Parler d’éducation affective et sexuelle à nos propres enfants est un exercice difficile.
J’en discute régulièrement avec des groupes de parents. Tous avouent être embarrassés face aux questions de leurs enfants, même ceux qui croyaient être à l’aise avec ce sujet, même ceux qui sont bien informés.
J’y vois plusieurs raisons.
La première raison est que ce questionnement nous renvoie à notre propre questionnement d’enfant ou d’adolescent, et surtout aux réponses que nous avons reçues, ou pas, et à la sérénité ou au contraire la gêne perçues par nous à ces moments-là.
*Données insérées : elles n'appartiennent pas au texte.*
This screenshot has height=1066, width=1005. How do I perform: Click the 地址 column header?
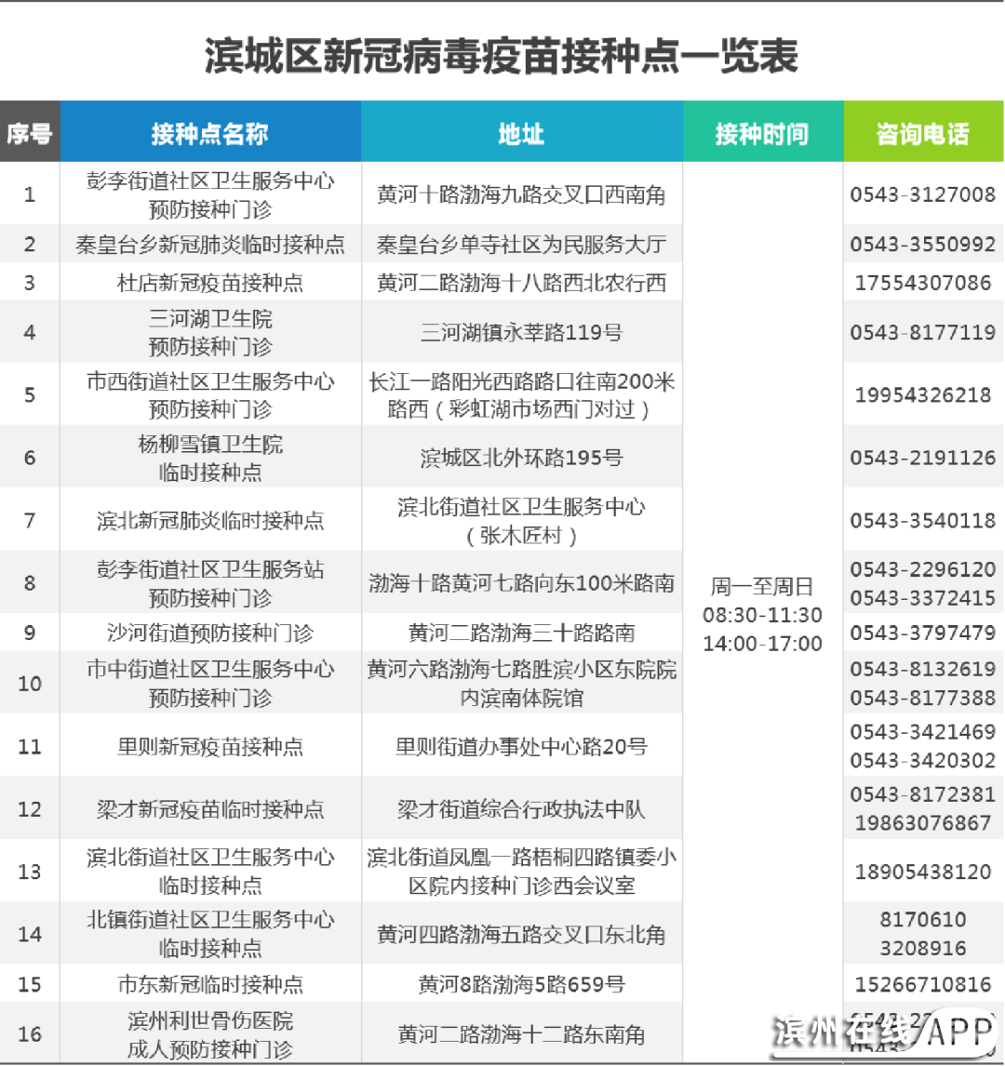[521, 133]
La deuxième est que ce sujet touche à l’intimité du couple parental. Une pudeur tout à fait justifiée retient le parent. Car la frontière n’est pas évidente entre information à apporter à l’enfant et confidence sur la sexualité parentale qui ne le concerne pas et ne doit pas être dite.
La troisième est que le parent est souvent désemparé par les questions de l’enfant. Il se heurte à une double difficulté : comment formuler la réponse (le savoir, les mots à utiliser, la part de réalisme et de poésie, de mystère même) et jusqu’où aller dans la réponse. Si l’enfant demande une réponse précise, il n’attend pas forcément toute la réponse anatomique et physiologique. Souvent les parents en disent trop ou trop peu … quand ils ne bottent pas en touche : « Tu es trop petit … je t’expliquerai plus tard … ». Le risque encouru est ici que l’enfant aille chercher et trouve une réponse ailleurs, réponse qui précisément ne sera peut-être pas celle souhaitée par les parents.
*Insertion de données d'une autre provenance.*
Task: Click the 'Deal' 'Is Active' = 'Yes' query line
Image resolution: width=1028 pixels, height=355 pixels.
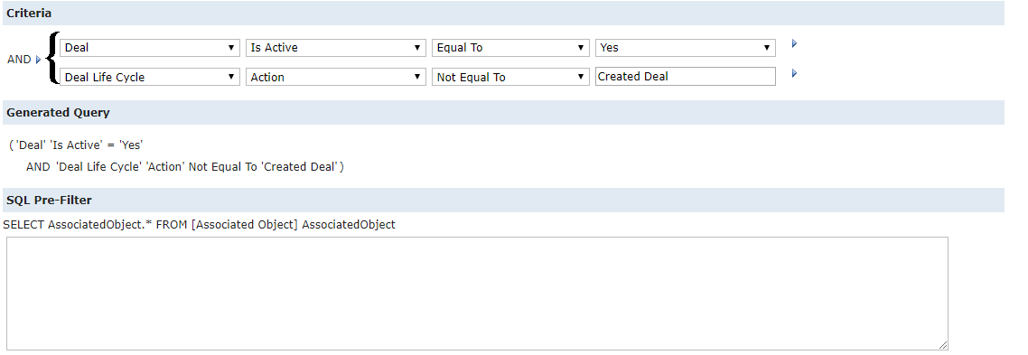Action: point(76,145)
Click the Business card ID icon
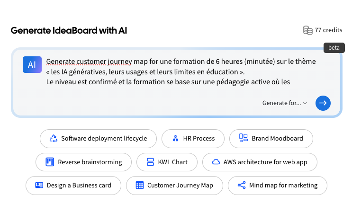This screenshot has height=204, width=352. (x=39, y=186)
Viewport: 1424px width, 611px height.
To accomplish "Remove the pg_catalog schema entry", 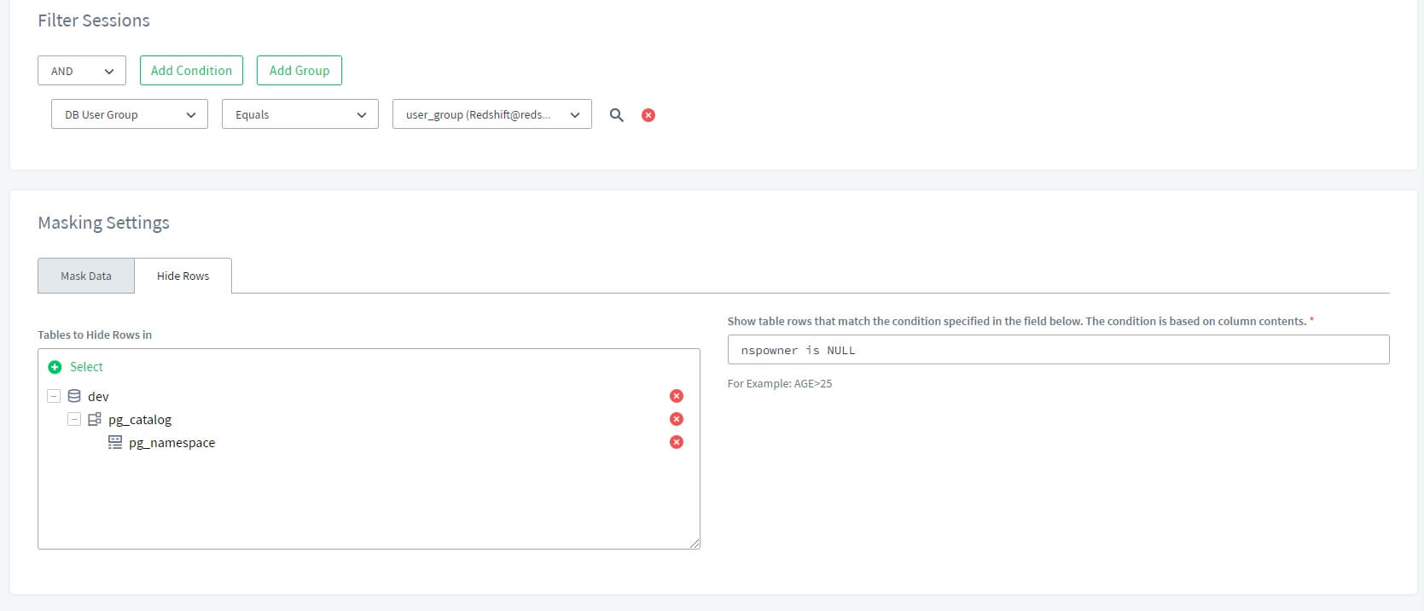I will click(677, 419).
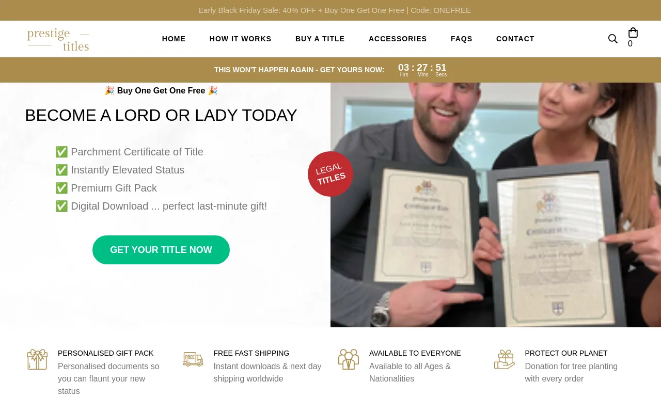Visit the FAQs page
This screenshot has height=413, width=661.
coord(462,39)
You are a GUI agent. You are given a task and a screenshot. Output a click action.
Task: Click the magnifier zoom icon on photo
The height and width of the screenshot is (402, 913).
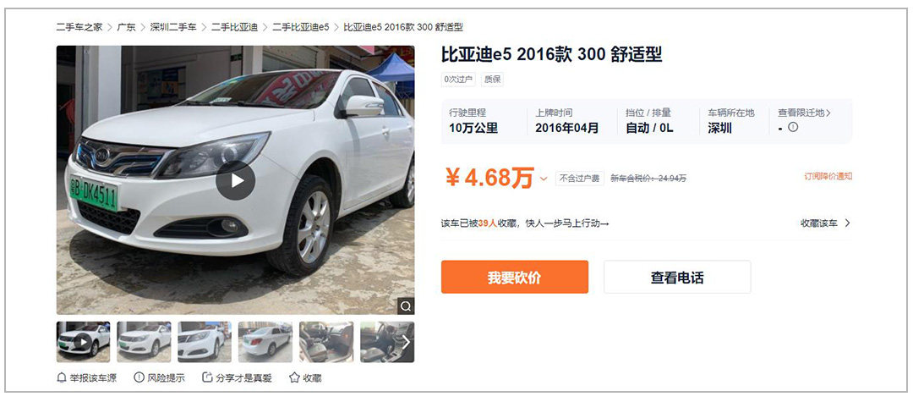click(406, 306)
La quatrième difficulté est la méconnaissance de ce que sait déjà l’enfant. En effet les parents commencent à prendre conscience que leur enfant a accès à des informations en dehors du cercle familial. Si la cour de récréation ou les confidences des camarades ont toujours été « instructives », la déferlante de l’érotisme et de la pornographie, par le canal d’internet (ordinateurs ou téléphones mobiles), atteint aujourd’hui tous nos enfants, aussi protégés soient-ils. Les informations ou images qu’ils peuvent recevoir ne sont pas délicates, ni respectueuses, souvent inexactes, et donnent une image très faussée de l’amour.
En tant qu’éducatrice à la vie affective et sexuelle, j’interviens dans des établissements scolaires, dès le CM2. Je peux témoigner des questions posées par les enfants et des connaissances qu’ils ont. C’est parfois ahurissant et inquiétant. Quand 50 à 70% d’entre eux (selon l’âge et le sexe) avouent qu’à la maison le sujet est tabou, et qu’ils ne peuvent ou n’osent pas poser les questions qui les intéressent ou les tracassent, je dis qu’il y a urgence à sensibiliser les parents sur leur rôle d’éducateurs dans ce domaine.
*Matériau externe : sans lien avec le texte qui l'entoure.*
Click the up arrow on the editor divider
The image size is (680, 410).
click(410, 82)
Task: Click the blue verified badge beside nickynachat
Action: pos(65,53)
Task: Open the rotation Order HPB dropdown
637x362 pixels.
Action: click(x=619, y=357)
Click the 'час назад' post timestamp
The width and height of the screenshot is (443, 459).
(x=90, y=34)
Puisque parler d’éducation affective et sexuelle à nos enfants reste un exercice difficile, je recommande aux parents qui le souhaitent de s’appuyer sur un livre ou un DVD d’éducation sexuelle. Ils pourront, soit le regarder avec leur enfant, soit le glisser sur sa table de nuit. Il en existe de très bien faits, comme ce livre que j’apprécie beaucoup, car précis et joliment illustré :
« C’est quoi l’amour ? » de Marie Pasquier, aux éditions Quasar. Voilà un livre qui donne tout son sens à la sexualité humaine en la rendant indissociable de l’amour.